Electron Spin Resonance Spectra of Carbonyl Anion Radicals

Abstract
Electron spin resonance studies are reported on the anion radicals of single‐ring aromatic ompounds containing aldehyde, acetyl, or amide groups, as well as other substituents. The radicals were generated by electrolytic reduction in N,N‐dimethylformamide solution. Many of the radicals have spectra which indicate that the carbonyl group is locked in a conformation planar with the ring for times of the order of a microsecond or longer. The para dicarbonyls and the 3‐cyanoacetophenone anion were found to be present in both the cis and trans modifications. A simple modification of conventional molecular‐orbital theory has been used with considerable success to account for the loss of symmetry in the pi‐electron spin density for compounds with a locked carbonyl group, and the calculated energy differences for the cis and trans isomers are in good agreement with experiment.
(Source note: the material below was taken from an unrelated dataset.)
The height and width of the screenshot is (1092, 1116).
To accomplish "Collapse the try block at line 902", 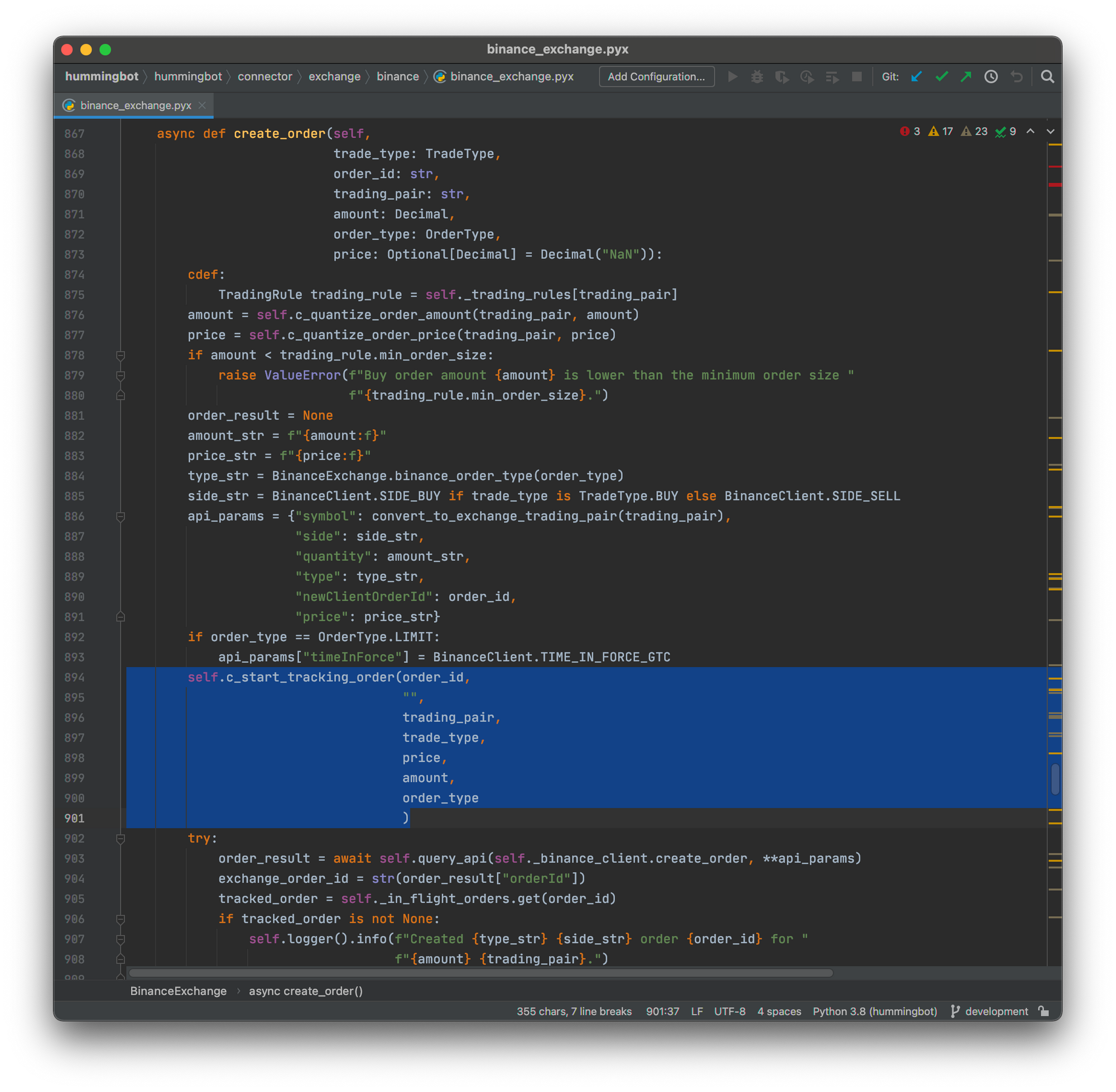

Molecular‐orbital calculations of spin densities were made for most of the radicals, often with excellent results, and comparisons are made with the predictions of valence‐bond theory. The benzaldehyde, acetophenone, and 4‐fluoroacetophenone anions have spectra with abnormally small ring‐proton splitting constants, and no satisfactory explanation of these anomalous results has been found. The appearance or nonappearance in all the radicals but these three of twofold symmetry in the pattern of splitting constants is interpreted qualitatively in terms of competing effects determined by the bond order of the bond between the ring and the carbonyl group, and steric factors in the neighborhood of the carbonyl group. A number of features of the experimentally determined spin‐density distributions have been correlated with the relative electron‐withdrawing effects of the substituents.